Our app (struts frontend, ejb backend) has 1.5 people doing a similar number
of screens (if you include listviews which thanks to the wonders of copy &
paste and inheritance take a good 2 minutes to implement...).

I  was given 3 days from a 'cold start' (ie: no jsp, struts, tomcat, j2ee,
ant - knowledge (luckily I was strong on html having done a fair bit of
domino web app stuff in a previous life)) to get the first business object
editing screen up. Ended up taking me a week (110 hours), as I needed a
couple of days just to figure out how to install everything and get across
some of the concepts (ie: servlets, request, session, struts actions, how to
keep state, etc...). Didnt use JSPs as I wanted something a bit more dynamic
for my view (started with XMLC but switched to creating my own XHTML DOM
based rendering code after the first iteration). (btw: didnt get that other
0.5 programmers till much later and still have to share him with another
team).

The thing I found hardest to grapple with was the stateless nature of web
app design. I had been doing Swing UI stuff before this project, but now I
couldnt just instantiate a mob of widgets and add a few listeners (maybe I
should have used Barracuda? ;->). The stateless request & response stuff as
used in struts (and most web apps in general) is somewhat different...

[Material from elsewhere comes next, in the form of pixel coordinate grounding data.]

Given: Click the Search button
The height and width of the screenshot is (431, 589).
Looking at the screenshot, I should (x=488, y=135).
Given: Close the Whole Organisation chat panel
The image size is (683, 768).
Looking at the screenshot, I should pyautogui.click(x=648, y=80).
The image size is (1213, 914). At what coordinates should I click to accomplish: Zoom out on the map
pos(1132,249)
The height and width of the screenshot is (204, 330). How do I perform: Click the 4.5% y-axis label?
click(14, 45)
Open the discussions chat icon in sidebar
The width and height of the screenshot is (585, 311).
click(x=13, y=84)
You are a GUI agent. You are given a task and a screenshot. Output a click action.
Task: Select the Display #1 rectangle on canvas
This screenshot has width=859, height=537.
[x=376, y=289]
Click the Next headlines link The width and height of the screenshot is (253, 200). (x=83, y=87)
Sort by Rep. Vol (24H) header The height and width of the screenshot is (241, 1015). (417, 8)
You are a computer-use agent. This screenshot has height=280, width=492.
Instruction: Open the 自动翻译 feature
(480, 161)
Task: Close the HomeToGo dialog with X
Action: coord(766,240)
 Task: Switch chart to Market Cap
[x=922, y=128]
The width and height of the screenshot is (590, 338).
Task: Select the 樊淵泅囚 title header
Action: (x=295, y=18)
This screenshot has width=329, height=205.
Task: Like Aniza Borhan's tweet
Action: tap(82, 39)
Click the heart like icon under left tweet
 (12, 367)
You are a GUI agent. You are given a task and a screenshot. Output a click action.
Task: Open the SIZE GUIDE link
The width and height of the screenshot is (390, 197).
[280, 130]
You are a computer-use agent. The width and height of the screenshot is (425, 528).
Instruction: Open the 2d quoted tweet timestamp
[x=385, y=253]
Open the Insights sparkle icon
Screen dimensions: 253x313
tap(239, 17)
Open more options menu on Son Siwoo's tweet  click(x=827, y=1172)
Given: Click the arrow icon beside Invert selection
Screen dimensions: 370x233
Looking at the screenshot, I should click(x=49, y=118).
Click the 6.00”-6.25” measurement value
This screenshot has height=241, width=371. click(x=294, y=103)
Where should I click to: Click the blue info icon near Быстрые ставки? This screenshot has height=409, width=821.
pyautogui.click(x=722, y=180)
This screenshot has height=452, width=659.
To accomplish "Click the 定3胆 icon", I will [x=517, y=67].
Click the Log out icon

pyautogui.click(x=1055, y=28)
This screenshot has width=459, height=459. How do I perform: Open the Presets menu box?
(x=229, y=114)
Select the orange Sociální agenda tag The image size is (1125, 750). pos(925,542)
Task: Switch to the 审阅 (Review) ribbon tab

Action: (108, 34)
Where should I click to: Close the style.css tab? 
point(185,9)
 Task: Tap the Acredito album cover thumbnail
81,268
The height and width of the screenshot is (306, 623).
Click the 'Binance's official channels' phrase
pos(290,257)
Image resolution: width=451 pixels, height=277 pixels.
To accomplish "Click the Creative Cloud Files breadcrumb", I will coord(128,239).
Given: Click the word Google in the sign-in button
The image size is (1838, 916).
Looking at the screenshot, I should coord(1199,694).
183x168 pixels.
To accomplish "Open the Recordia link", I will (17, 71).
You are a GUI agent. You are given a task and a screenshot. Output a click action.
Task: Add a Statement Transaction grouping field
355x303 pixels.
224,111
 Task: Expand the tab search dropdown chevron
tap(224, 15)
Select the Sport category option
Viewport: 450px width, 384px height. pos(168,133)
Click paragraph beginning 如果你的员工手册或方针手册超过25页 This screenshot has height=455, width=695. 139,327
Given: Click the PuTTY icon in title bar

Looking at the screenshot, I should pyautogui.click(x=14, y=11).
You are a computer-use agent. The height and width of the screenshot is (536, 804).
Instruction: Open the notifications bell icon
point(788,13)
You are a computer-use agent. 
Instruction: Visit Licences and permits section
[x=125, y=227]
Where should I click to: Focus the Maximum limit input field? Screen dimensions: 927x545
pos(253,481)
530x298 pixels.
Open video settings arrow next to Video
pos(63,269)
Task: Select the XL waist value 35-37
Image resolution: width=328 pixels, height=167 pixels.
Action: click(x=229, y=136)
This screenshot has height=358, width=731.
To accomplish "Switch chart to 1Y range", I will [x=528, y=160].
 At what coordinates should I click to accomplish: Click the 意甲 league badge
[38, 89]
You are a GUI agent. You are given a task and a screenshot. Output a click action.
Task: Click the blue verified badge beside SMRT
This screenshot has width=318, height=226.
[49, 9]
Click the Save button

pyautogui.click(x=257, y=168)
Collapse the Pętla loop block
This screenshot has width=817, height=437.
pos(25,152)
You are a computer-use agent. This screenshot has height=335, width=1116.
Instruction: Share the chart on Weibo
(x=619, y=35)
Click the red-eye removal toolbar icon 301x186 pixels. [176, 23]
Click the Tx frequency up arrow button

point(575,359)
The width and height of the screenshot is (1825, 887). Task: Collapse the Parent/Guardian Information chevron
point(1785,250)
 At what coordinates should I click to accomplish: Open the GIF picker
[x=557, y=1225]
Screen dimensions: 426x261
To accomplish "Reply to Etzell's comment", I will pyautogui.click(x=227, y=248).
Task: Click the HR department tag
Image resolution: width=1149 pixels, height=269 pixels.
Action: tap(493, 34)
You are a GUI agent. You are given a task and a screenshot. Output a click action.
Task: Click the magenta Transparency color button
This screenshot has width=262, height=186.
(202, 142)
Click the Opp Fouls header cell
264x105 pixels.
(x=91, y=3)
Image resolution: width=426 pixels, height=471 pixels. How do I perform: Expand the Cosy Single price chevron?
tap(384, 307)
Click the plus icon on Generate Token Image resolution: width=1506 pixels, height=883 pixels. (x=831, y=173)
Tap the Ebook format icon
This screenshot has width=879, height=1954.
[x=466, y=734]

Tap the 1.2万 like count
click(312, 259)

The time after having everything installed correctly and when I was finally
doing coding (and a fair bit of study!!) to get that first screen up would
have been 2 or 3 days - though it wasnt exactly an example of good struts
coding! Next couple of screens similar, then after that it got a lot easier
as I started to actually understand what the heck I was doing! Nowadays it
takes me a couple of hours to do a screen (unless it has wierd
requirements - which they all seem to now!) most of which is nobrain typing.

I reckon I wasnt very productive the first 2 or 3 weeks, but after that got
more up to speed - especially once I had some kind of framework up to handle
some of the wierder common requirements specific to our app (and of course I
made a few minor mistakes I havent been able to factor out since :-<).

Nowadays only a small proportion of my time is spent doing basic struts
stuff for the screens - which pretty much comes automatically once you
understand the basics of struts anyway - the time consuming stuff is always
the wierd requirements and funny widgets that have to be implemented - and
that no framework helps much with as they are application & screen specific
(a good knowledge of html (& javascript if your permitted it) comes in very
useful here) - or the strange and twisted things one sometimes needs to do
to data before passing it to and from the B-Tier after input or output.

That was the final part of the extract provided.